PROVIDED PASSAGE:
····················
4 Paleo-Friendly Restaurants in Chicago

4 Paleo-Friendly Restaurants in Chicago: Grange Hall Burger Bar

Going paleo can be hard. It requires research, diligence, and usually a lot of home cooking. As a personal chef, paleo food blogger, and all-around health nut, I spend most of my days concocting new recipes without gluten, grains or dairy, but full of flavorful ingredients made from happily raised animals and locally grown produce. When it comes to eating out, however, all bets are off.

Ask most restaurants if they have any paleo-friendly dishes and they’ll usually look at you with confusion or disgust. That said, times are changing, and slowly but surely, we’re experiencing a resurgence of traditional cooking in America’s heartland.

If you too have been struggling to find a restaurant that will suit your needs for paleo-friendly meals, don’t stress. I’ve done a little research for you to find four delicious, community-minded restaurants in Chicago that would be happy to serve you.
····················
SOURCE DATA:
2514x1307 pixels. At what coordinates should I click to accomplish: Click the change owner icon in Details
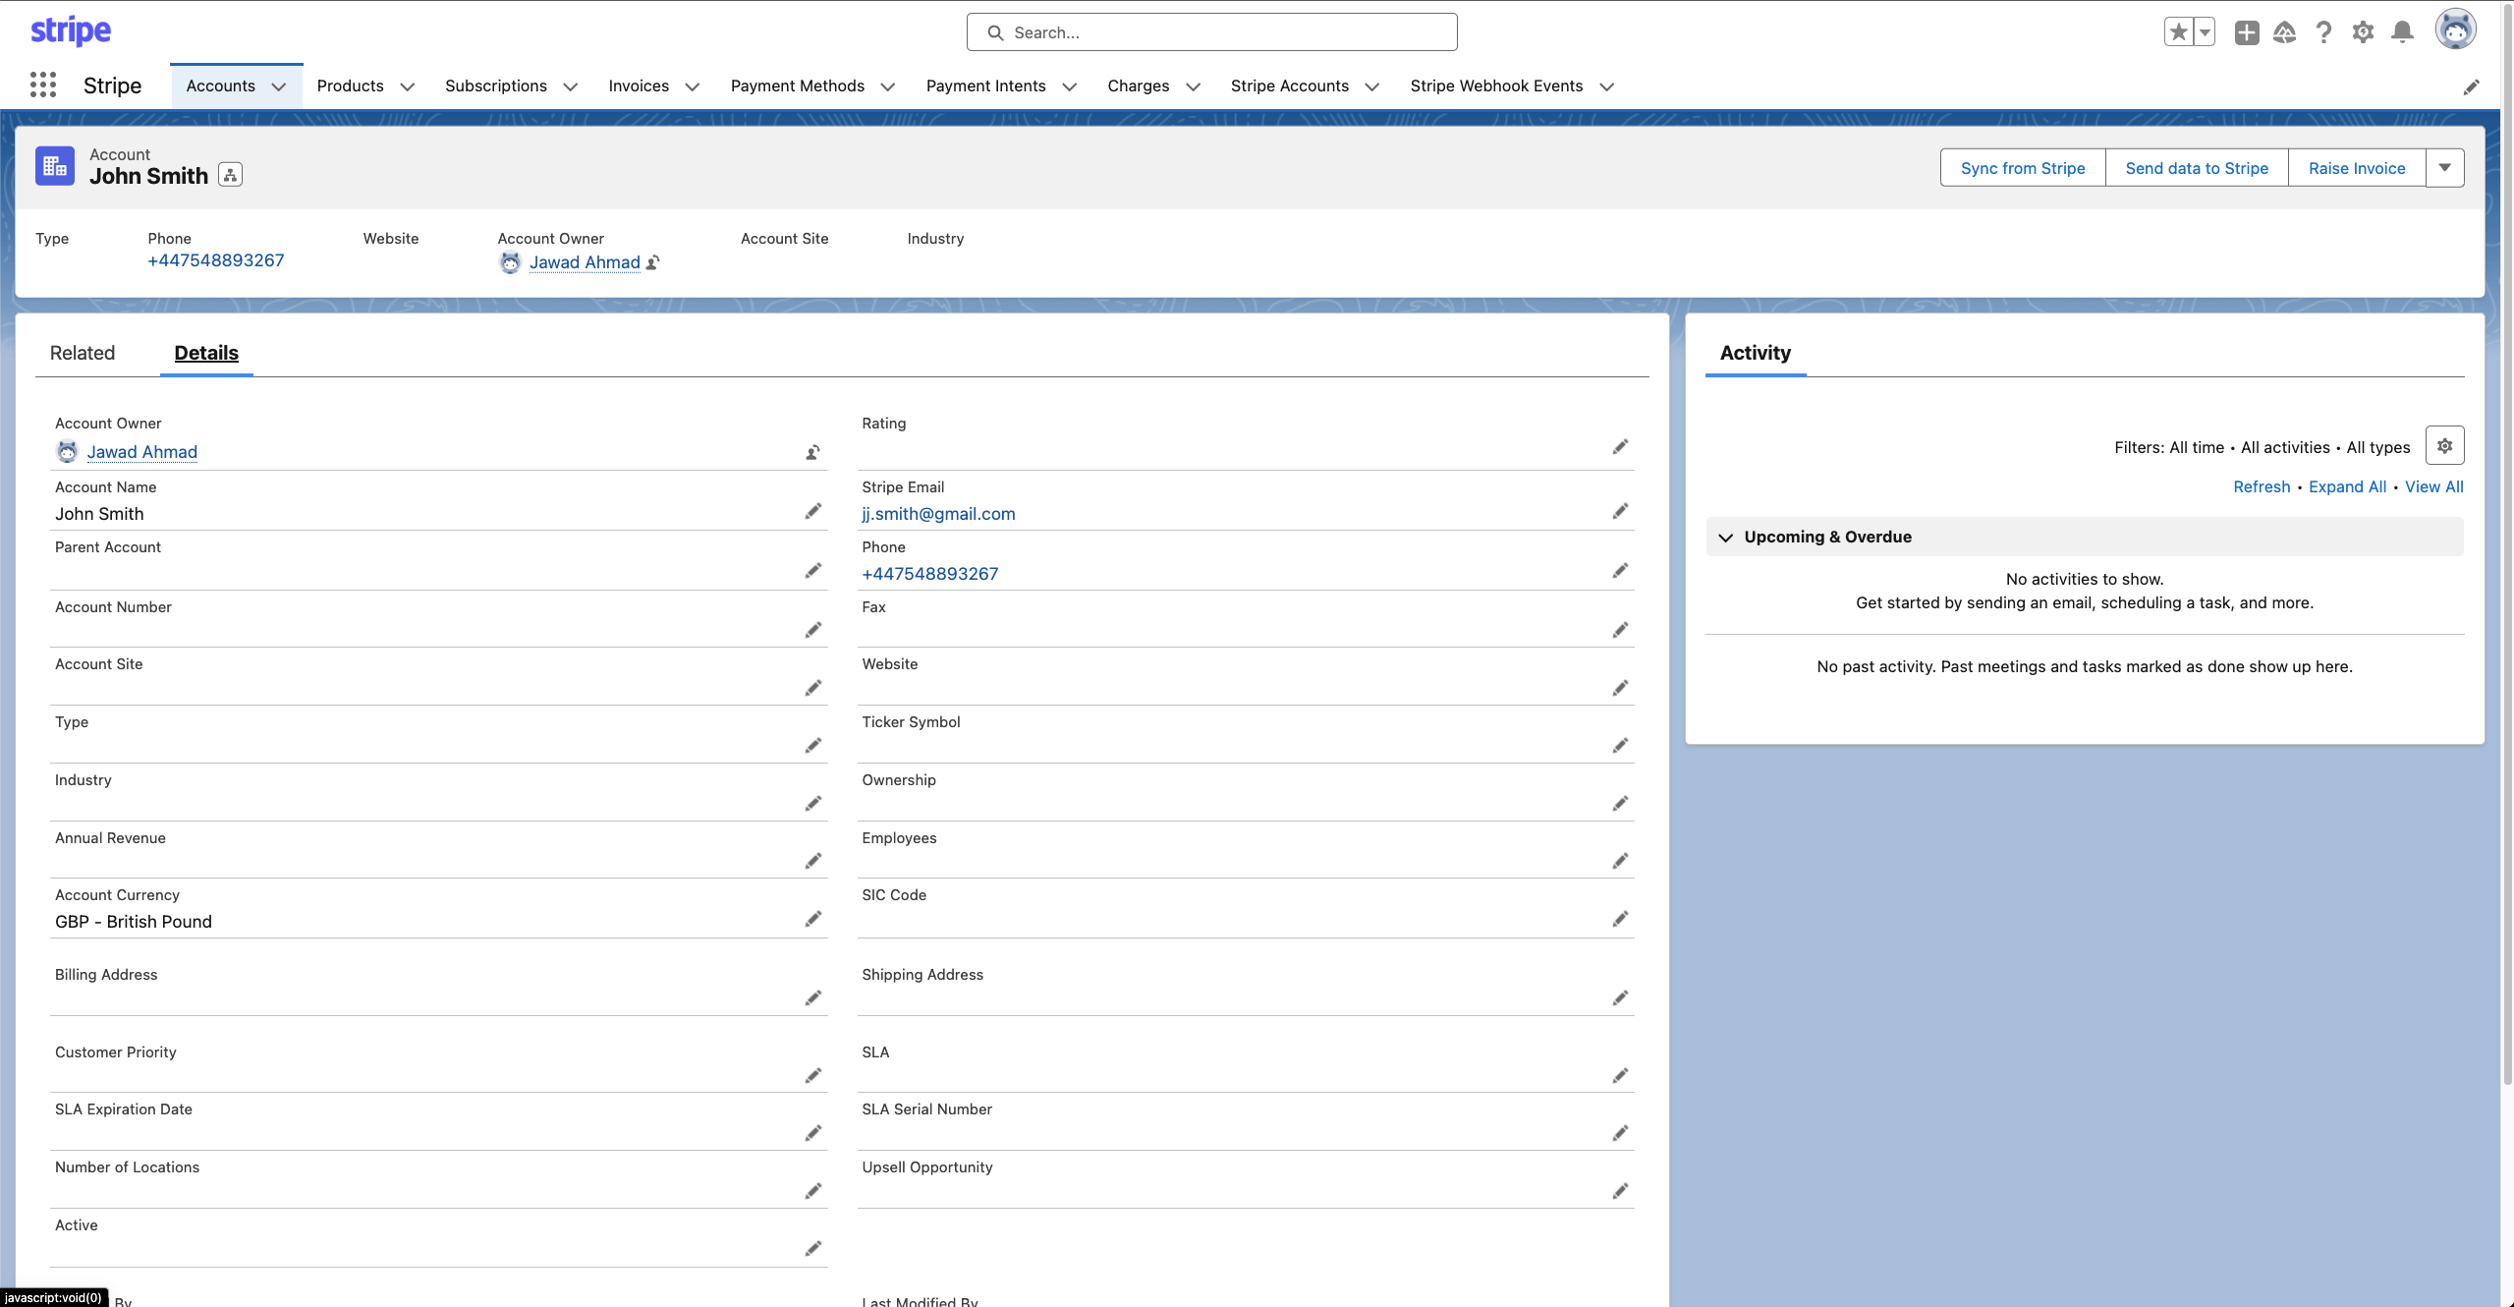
····················
SET TASKS:
1. List the roles the paleo dining text says the writer holds.
2. Quote the stretch of the paleo dining text from "Ask most restaurants" through "to serve you.".
3. According to the paleo dining text, what does going paleo usually require?

SOLUTIONS TO EACH TASK:
1.
personal chef
paleo food blogger
all-around health nut

2.
Ask most restaurants if they have any paleo-friendly dishes and they’ll usually look at you with confusion or disgust. That said, times are changing, and slowly but surely, we’re experiencing a resurgence of traditional cooking in America’s heartland.

If you too have been struggling to find a restaurant that will suit your needs for paleo-friendly meals, don’t stress. I’ve done a little research for you to find four delicious, community-minded restaurants in Chicago that would be happy to serve you.

3. Research, diligence, and usually a lot of home cooking.